Figure 4. Proposed model for the generation of pregnancy-associated TNBCs.

We propose that an oncogene(s) is overexpressed (lighting bolt) by pregnant and lactating cells to perform a specific function such as excess proliferation and survival. Since the cells overexpressing that oncogene must die before the mammary gland returns to pre-pregnancy stage, two outcomes depending on the duration of breastfeeding could be envision. The first is an oncogene-elimination outcome, in which during the longer duration of breastfeeding ( > 12 months) all oncogene-overexpressing cells undergo a full differentiation program. These terminally differentiated mammary cells are also immune-presenting and therefore will be detected and eliminated by the immune cells infiltrating the mammary gland during normal involution and replaced by newly low oncogene-expressing cells. The second is oncogene-escape outcome, in which during shorter (or no) duration of breastfeeding ( < 12 months), many of the oncogene-overexpressing cells are still in the stem/progenitor stage.
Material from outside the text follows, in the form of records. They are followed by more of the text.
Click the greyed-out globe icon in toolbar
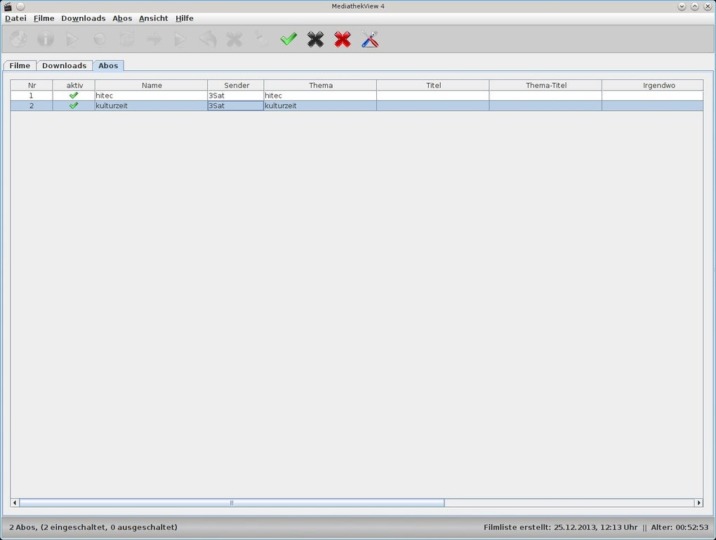Screen dimensions: 716x540 (19, 39)
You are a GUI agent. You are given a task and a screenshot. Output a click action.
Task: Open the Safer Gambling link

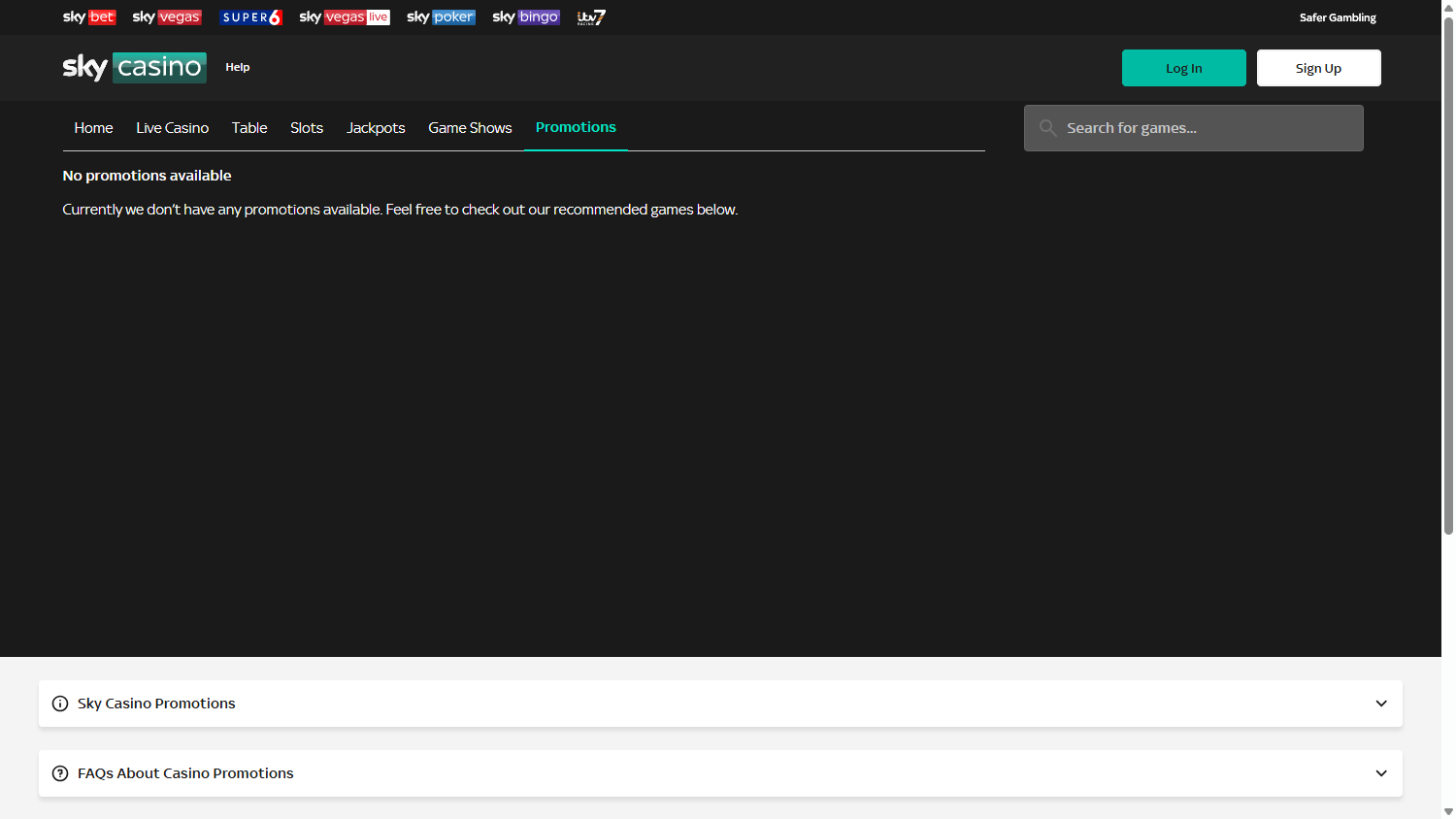point(1338,17)
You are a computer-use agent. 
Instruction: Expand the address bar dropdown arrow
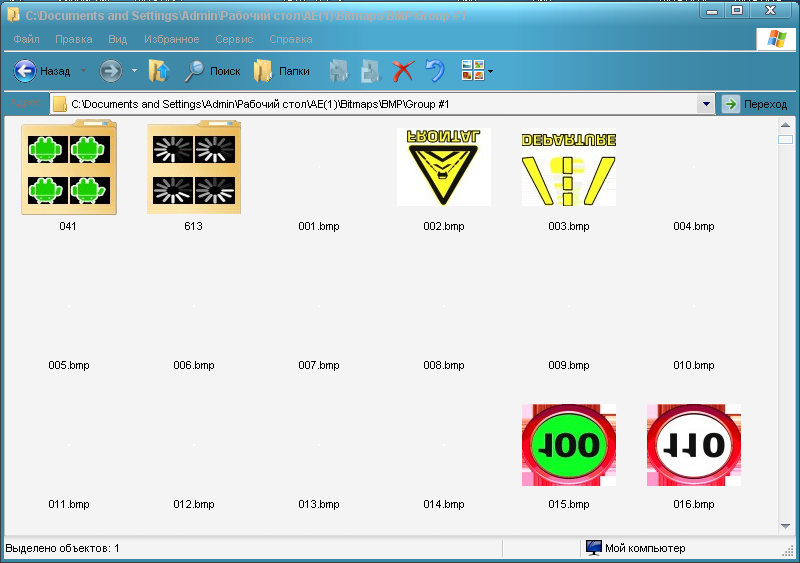click(706, 104)
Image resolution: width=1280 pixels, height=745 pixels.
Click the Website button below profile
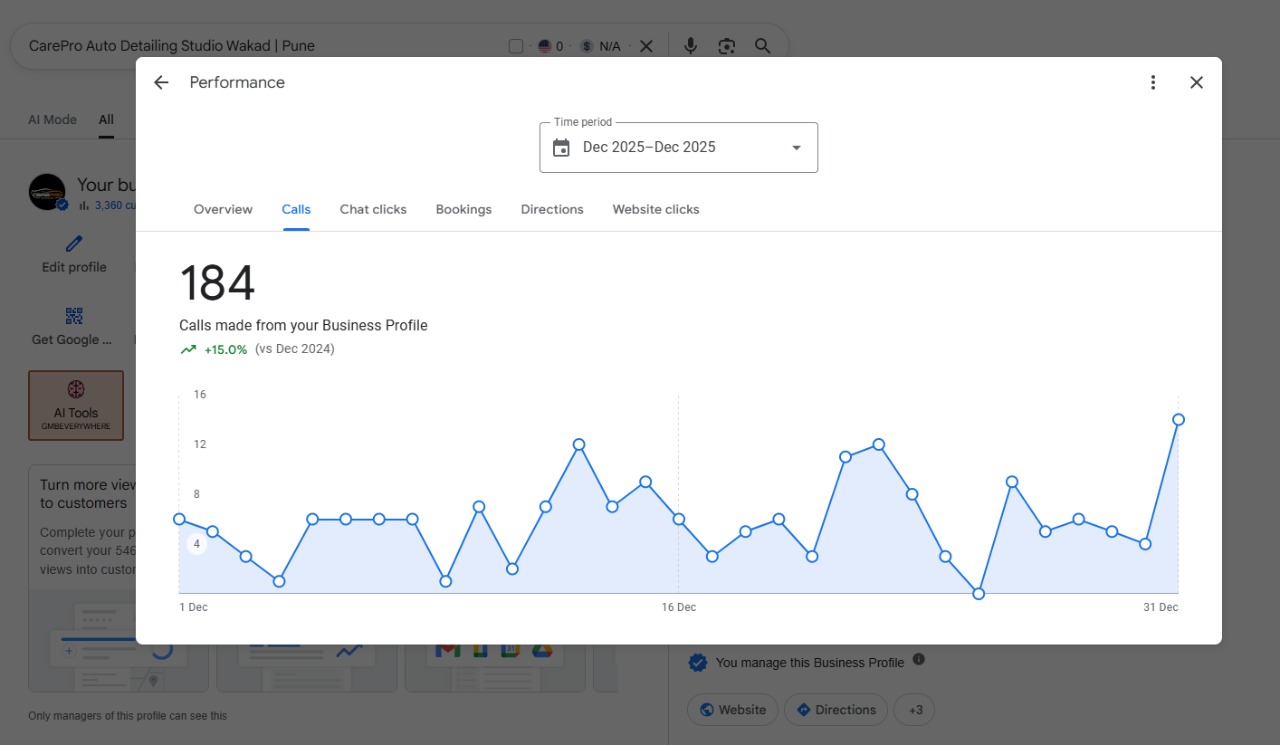point(733,710)
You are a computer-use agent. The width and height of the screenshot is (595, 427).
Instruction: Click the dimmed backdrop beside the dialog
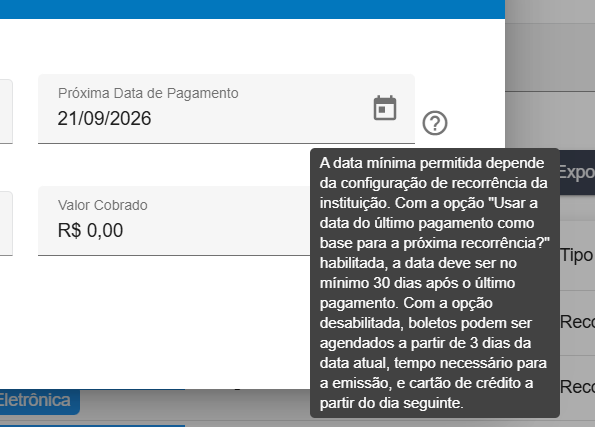pyautogui.click(x=550, y=57)
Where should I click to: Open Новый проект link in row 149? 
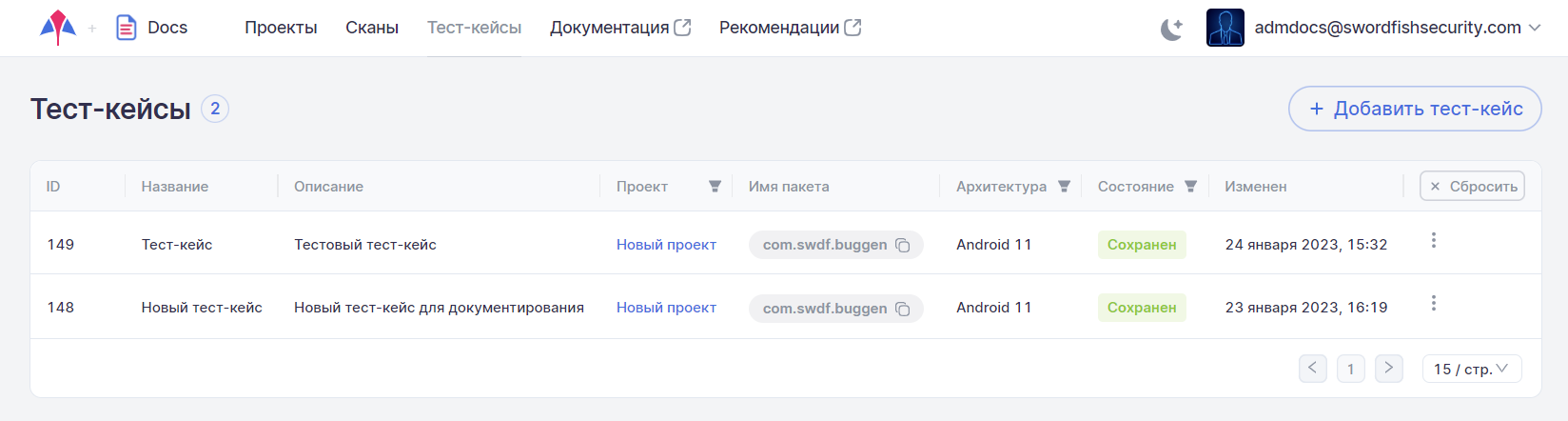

During forced involution and the influx of immune cells that ensues, oncogene-expressing terminally differentiated cells will be recognized and eliminated as described above, whereas the oncogene-expressing stem/progenitor cells will escape immune system recognition and elimination and instead thrive, flourish and become pregnancy-associated TNBC precursors in this inflammatory microenvironment, that develop 2-5 years following this pregnancy.